Giving him the identity of his great-great uncle allowed Koch to create “a romantic in the 19th century mold of Wordsworth and Rousseau who comes up against the gritty realities of Tasmania through his association with an Irish convict girl, Kathleen, and with a tough ex-con Englishman who becomes his partner. It meant I could investigate how different values and culture might affect him.” Mitchel, a married man with children, had little contact with ordinary people and essentially despised them: Devereux, however, is changed by his experiences in a new world. That appeals to Banville, who sees Devereux as “a man who ceases to be a romantic hero and becomes a fully human being”.

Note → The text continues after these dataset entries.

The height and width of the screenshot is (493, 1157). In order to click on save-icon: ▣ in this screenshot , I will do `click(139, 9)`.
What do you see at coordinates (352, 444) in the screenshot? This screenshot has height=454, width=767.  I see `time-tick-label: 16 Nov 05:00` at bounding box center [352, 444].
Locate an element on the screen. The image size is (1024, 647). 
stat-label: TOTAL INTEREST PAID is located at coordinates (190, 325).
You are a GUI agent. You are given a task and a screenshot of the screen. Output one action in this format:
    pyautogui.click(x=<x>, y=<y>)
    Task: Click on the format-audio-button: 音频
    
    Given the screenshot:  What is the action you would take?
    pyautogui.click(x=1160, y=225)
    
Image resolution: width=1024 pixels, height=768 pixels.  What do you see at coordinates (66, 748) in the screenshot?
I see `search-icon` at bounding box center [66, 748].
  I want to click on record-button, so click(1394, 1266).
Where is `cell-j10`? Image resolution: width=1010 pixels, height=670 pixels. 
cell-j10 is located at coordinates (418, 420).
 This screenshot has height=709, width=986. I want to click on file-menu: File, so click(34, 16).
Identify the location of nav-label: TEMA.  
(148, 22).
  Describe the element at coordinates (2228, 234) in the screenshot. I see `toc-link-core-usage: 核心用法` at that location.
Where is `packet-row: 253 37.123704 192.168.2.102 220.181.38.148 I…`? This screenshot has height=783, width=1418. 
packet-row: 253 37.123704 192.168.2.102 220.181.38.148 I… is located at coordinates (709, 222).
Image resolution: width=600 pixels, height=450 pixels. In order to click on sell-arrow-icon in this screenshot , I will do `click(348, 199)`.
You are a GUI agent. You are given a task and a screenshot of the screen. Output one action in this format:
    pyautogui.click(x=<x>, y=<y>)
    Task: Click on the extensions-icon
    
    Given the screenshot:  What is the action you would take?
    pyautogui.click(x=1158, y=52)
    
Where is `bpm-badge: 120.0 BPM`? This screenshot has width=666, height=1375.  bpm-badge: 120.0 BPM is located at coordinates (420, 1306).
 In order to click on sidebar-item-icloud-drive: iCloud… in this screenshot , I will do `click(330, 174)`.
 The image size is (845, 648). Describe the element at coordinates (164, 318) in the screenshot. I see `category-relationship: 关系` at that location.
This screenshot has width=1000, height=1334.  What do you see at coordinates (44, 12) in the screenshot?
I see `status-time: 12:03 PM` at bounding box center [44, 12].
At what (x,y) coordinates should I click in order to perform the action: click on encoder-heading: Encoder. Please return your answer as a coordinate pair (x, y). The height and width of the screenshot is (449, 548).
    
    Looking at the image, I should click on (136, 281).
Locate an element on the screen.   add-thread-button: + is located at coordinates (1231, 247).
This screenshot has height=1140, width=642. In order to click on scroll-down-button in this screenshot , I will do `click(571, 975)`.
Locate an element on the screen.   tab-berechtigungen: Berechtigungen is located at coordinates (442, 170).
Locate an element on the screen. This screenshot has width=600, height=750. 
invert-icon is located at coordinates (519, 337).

Koch’s family connection to the novel doesn’t end with the fictionalised Devereux, whose sister, a maternal great-great grandmother from the Protestant Ascendancy, emigrated to Tasmania in 1840 (the same year her brother left Australia for American anonymity). Five years later, Koch’s other maternal great-great grandmother, an illiterate Catholic servant girl transported for stealing clothes, arrived: she became the starting point for the character Kathleen.
Tasmanian-born but now Sydney-based, Koch met Banville this week for a progress report. Already elated that “such a beautiful writer” was doing the script, he was even more “thrilled when Banville explained his intentions ... he’s doing it in depth, not a superficial approach in any way." Which given the book was 706 pages of densely crafted prose could be some challenge – or move any resultant film into Lord of the Rings-length territory. "It's really a matter of what you leave out,” Koch demurs, “and Banville is doing it along the lines I would."
The omens, he suggests, are all optimistic: “Banville needs to finish the script then we can sign up an Australian director and tie in an international distributor. The only doubt really is whether it will be a movie or a mini-series.” Perhaps the easiest element might be the film score: Koch could keep that in the family … his son Gareth is a leading Australian classical guitarist.